* WHAT YOU WILL DO: Extract the listing in its entirety, keeping each line identical to the original.

* MATERIAL FOR THIS TASK:

────

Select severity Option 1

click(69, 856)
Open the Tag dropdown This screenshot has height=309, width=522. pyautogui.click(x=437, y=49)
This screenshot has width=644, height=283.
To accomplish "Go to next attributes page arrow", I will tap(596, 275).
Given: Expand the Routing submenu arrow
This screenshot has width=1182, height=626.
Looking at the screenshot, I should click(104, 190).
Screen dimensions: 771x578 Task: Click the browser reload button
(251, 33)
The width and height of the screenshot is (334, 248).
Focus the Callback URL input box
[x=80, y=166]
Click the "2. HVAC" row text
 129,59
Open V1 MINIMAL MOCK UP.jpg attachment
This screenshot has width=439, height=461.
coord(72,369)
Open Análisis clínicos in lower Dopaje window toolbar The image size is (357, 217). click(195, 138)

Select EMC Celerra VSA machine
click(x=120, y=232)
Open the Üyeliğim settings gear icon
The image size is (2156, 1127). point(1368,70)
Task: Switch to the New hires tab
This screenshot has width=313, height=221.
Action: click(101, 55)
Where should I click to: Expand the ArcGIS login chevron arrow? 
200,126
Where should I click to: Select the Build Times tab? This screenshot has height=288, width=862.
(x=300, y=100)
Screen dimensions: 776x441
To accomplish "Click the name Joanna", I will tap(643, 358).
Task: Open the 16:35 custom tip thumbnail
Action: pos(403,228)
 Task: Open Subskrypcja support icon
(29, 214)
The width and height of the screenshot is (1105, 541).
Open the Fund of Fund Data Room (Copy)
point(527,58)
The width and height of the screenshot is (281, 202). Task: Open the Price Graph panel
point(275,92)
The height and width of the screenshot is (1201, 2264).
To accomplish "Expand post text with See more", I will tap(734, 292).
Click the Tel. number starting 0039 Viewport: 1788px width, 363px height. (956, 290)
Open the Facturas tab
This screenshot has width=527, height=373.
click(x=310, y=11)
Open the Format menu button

────

* RESPONSE TO THE TASK:
Select severity Option 1

click(69, 856)
Open the Tag dropdown This screenshot has height=309, width=522. pyautogui.click(x=437, y=49)
This screenshot has width=644, height=283.
To accomplish "Go to next attributes page arrow", I will tap(596, 275).
Given: Expand the Routing submenu arrow
This screenshot has width=1182, height=626.
Looking at the screenshot, I should click(104, 190).
Screen dimensions: 771x578 Task: Click the browser reload button
(251, 33)
The width and height of the screenshot is (334, 248).
Focus the Callback URL input box
[x=80, y=166]
Click the "2. HVAC" row text
 129,59
Open V1 MINIMAL MOCK UP.jpg attachment
This screenshot has width=439, height=461.
coord(72,369)
Open Análisis clínicos in lower Dopaje window toolbar The image size is (357, 217). click(195, 138)

Select EMC Celerra VSA machine
click(x=120, y=232)
Open the Üyeliğim settings gear icon
The image size is (2156, 1127). point(1368,70)
Task: Switch to the New hires tab
This screenshot has width=313, height=221.
Action: click(101, 55)
Where should I click to: Expand the ArcGIS login chevron arrow? 
200,126
Where should I click to: Select the Build Times tab? This screenshot has height=288, width=862.
(x=300, y=100)
Screen dimensions: 776x441
To accomplish "Click the name Joanna", I will tap(643, 358).
Task: Open the 16:35 custom tip thumbnail
Action: pos(403,228)
 Task: Open Subskrypcja support icon
(29, 214)
The width and height of the screenshot is (1105, 541).
Open the Fund of Fund Data Room (Copy)
point(527,58)
The width and height of the screenshot is (281, 202). Task: Open the Price Graph panel
point(275,92)
The height and width of the screenshot is (1201, 2264).
To accomplish "Expand post text with See more", I will tap(734, 292).
Click the Tel. number starting 0039 Viewport: 1788px width, 363px height. (956, 290)
Open the Facturas tab
This screenshot has width=527, height=373.
click(x=310, y=11)
Open the Format menu button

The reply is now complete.